The patient population consisted of 10,916,166 adults. Of these, 50,888 (0.6%) had period-prevalent cases (median age, 32 years; 53% women), with 31,479 (62%) diagnosed on or after 1990 who were free of cardiovascular disease at baseline. A propensity-matched Cox proportional hazards model adjusted for age, sex, baseline socioeconomic status and cardiovascular risk factors revealed an HR for incident cardiovascular disease of 1.21 (95% CI, 1.06-1.39) among those who received eiASMs.

Researchers noted that the absolute difference in cumulative risk diverged by more than 1% and was greater after 10 years. Patients whose exposure persisted beyond four prescriptions had a median hazard ratio increase from a median of 1.54 when taking a relative defined daily eiASM dose of one to 2.38 when this dose was two throughout a maximum of 25 years of follow-up vs. those who did not receive an eiASM. Risk increased but attenuated when researchers restricted analyses to incident cases or patients diagnosed when older than age 65 years.

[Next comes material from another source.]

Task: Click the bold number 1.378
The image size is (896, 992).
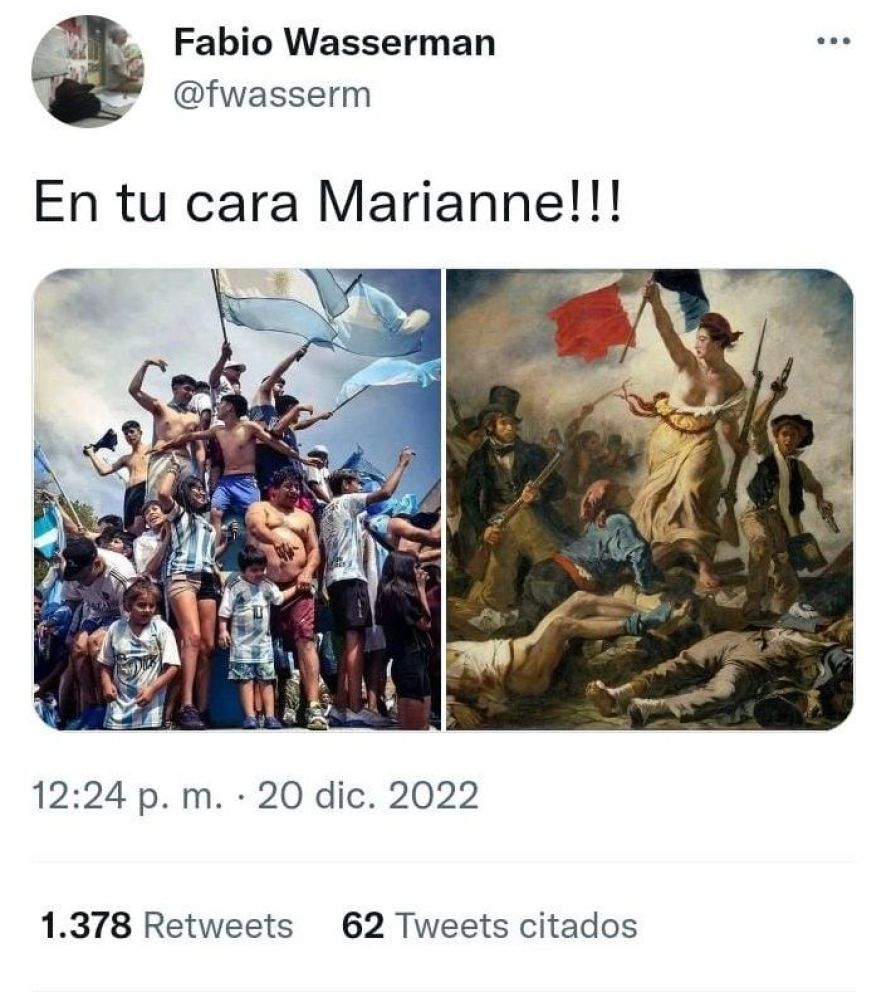Action: click(86, 926)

“Short-term use does not appear to confer considerable risk, but caution should be used when taking these medications long term,” Josephson and colleagues wrote. “Future studies are required to further elucidate pathological mechanisms and to evaluate whether proactively managing conventional risk factors, such as dyslipidemia and hypertension, using the minimal effective dose of the eiASM and using prophylactic interventions, such as folate supplementation, can help mitigate risk in patients that require these medications for long-term seizure control.”